▶ Exercise goal
Check every line of the data and copy the ones where "agent" appears.

Stored items
┄┄┄┄┄┄┄┄┄┄
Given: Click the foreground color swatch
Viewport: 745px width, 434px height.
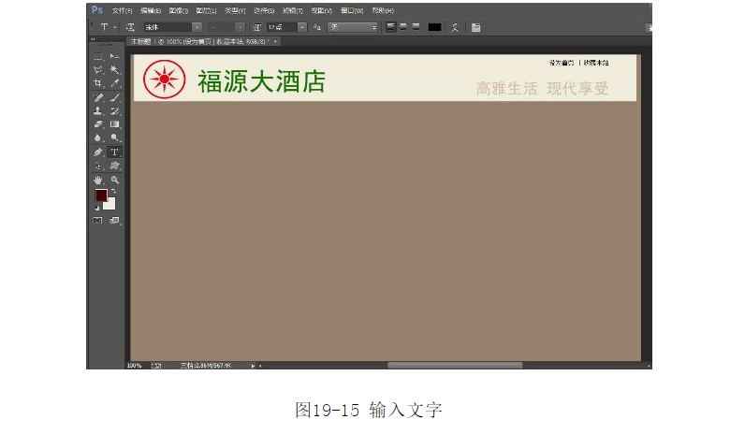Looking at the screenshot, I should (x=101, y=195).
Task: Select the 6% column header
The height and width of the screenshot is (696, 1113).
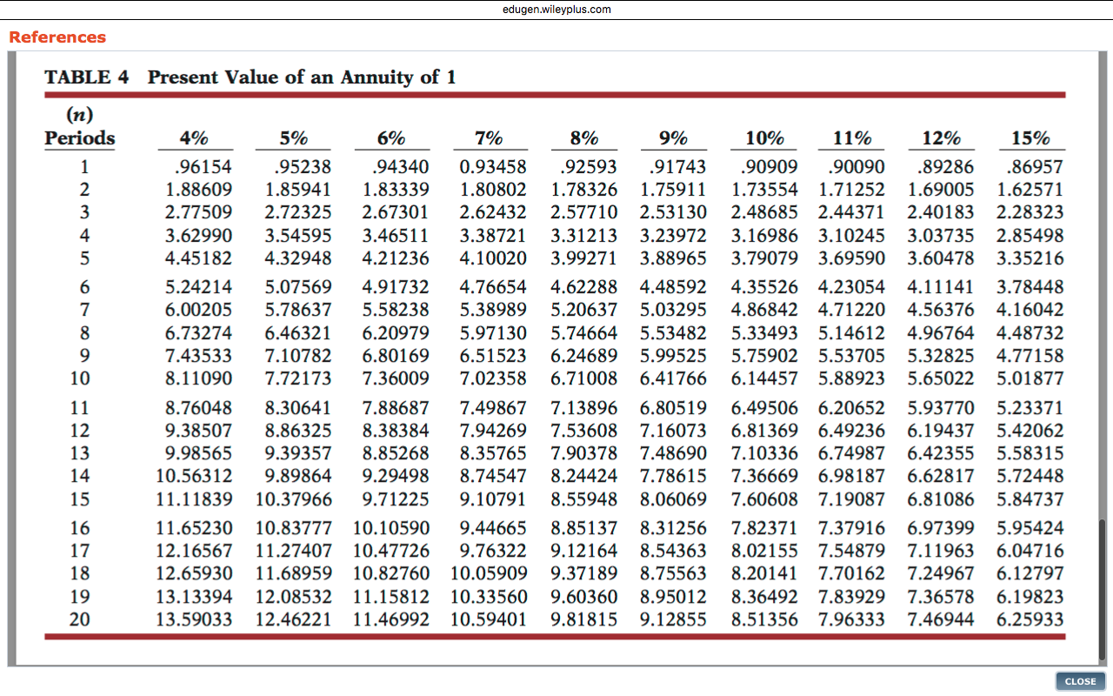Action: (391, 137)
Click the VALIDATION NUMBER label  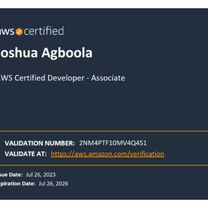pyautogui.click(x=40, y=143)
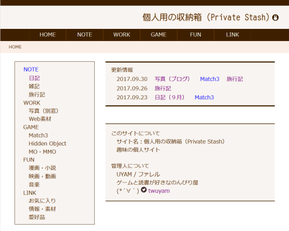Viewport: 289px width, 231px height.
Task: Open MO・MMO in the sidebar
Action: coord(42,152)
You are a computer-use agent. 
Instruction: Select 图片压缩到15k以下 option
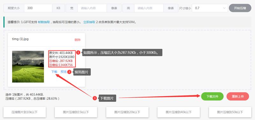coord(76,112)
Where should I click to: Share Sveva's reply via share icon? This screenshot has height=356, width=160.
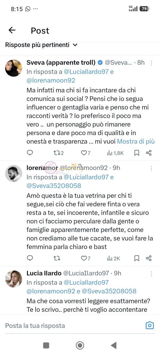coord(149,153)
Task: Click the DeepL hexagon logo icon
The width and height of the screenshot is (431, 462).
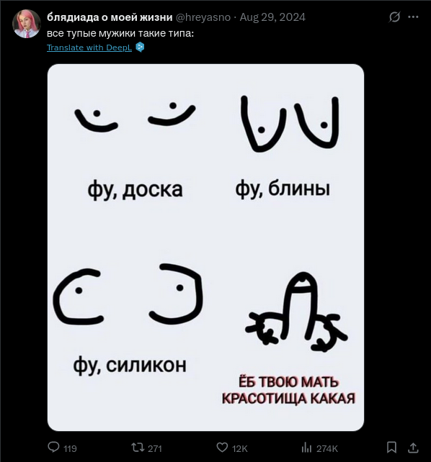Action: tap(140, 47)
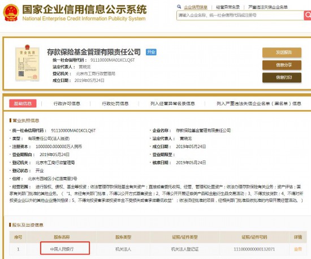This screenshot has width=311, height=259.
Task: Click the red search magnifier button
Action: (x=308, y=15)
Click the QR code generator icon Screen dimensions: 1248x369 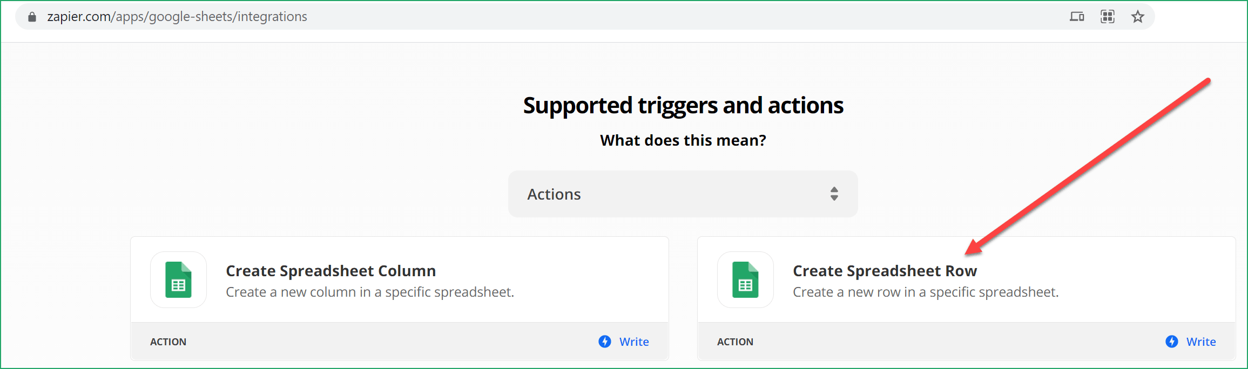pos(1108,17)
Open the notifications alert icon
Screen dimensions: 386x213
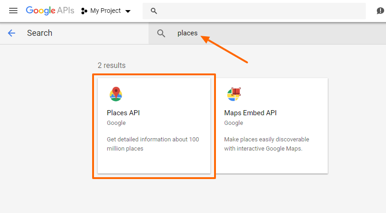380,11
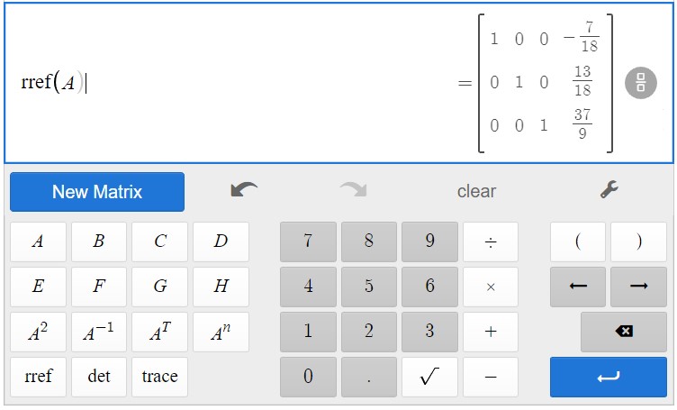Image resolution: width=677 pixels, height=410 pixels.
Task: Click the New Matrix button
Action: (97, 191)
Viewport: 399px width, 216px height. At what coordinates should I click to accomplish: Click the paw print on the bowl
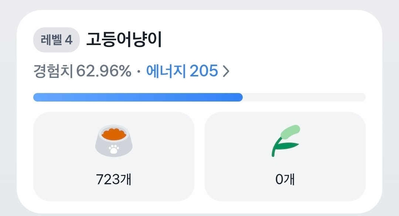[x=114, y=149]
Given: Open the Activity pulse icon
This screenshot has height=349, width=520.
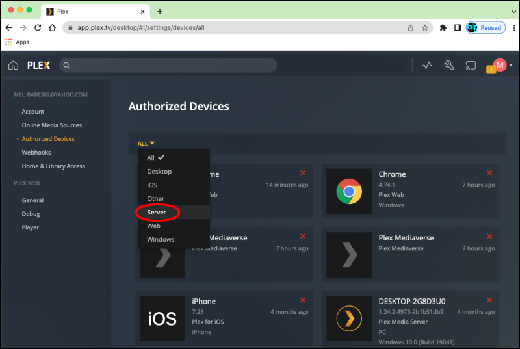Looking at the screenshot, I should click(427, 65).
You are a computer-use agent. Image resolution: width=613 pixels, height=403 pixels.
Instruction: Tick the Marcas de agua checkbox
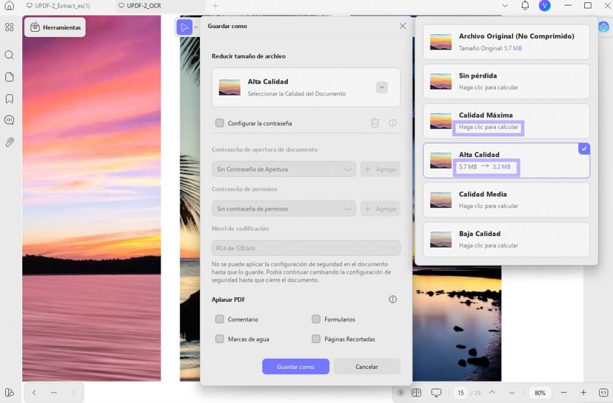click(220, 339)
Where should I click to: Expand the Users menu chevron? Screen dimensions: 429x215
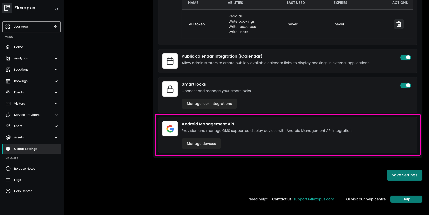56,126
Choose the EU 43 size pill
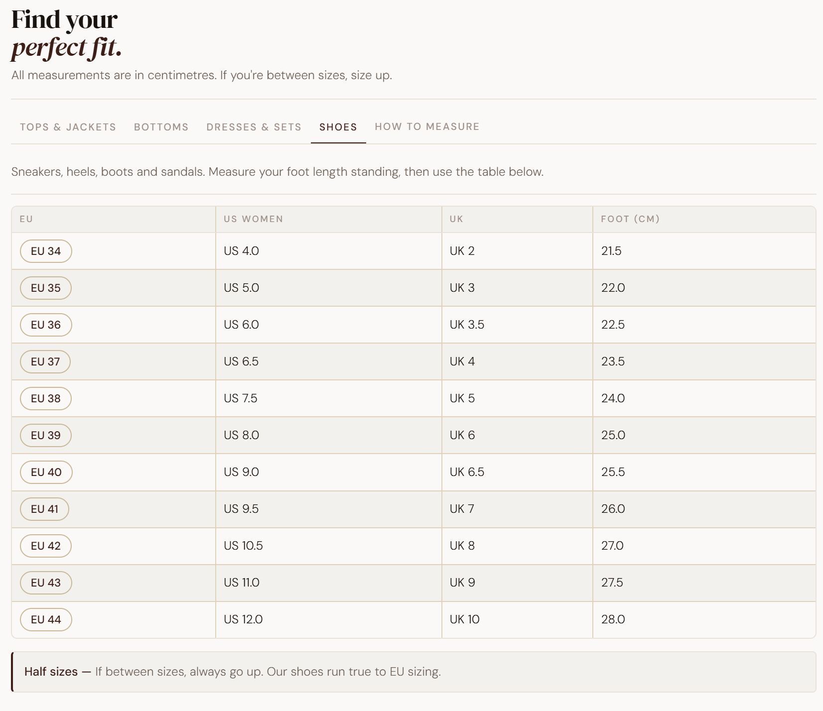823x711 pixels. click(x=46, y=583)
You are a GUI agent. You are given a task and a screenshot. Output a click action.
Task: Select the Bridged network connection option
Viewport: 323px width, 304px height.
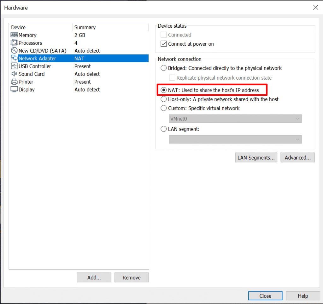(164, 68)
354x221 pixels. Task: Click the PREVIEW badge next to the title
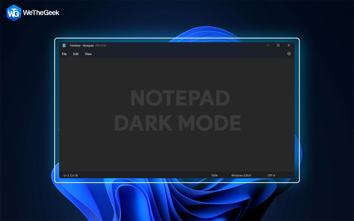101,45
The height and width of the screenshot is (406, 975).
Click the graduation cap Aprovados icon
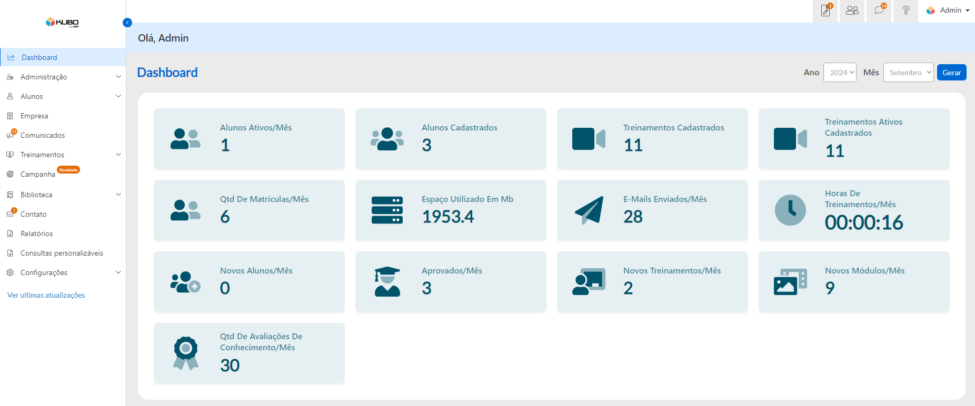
┄┄┄┄┄┄┄┄┄┄
▶ Problem solution
You are a computer-use agent. 
You are a computer-use agent. Image resolution: width=613 pixels, height=403 pixels.
You are a GUI agent. You are given a task and a screenshot. Output a click action.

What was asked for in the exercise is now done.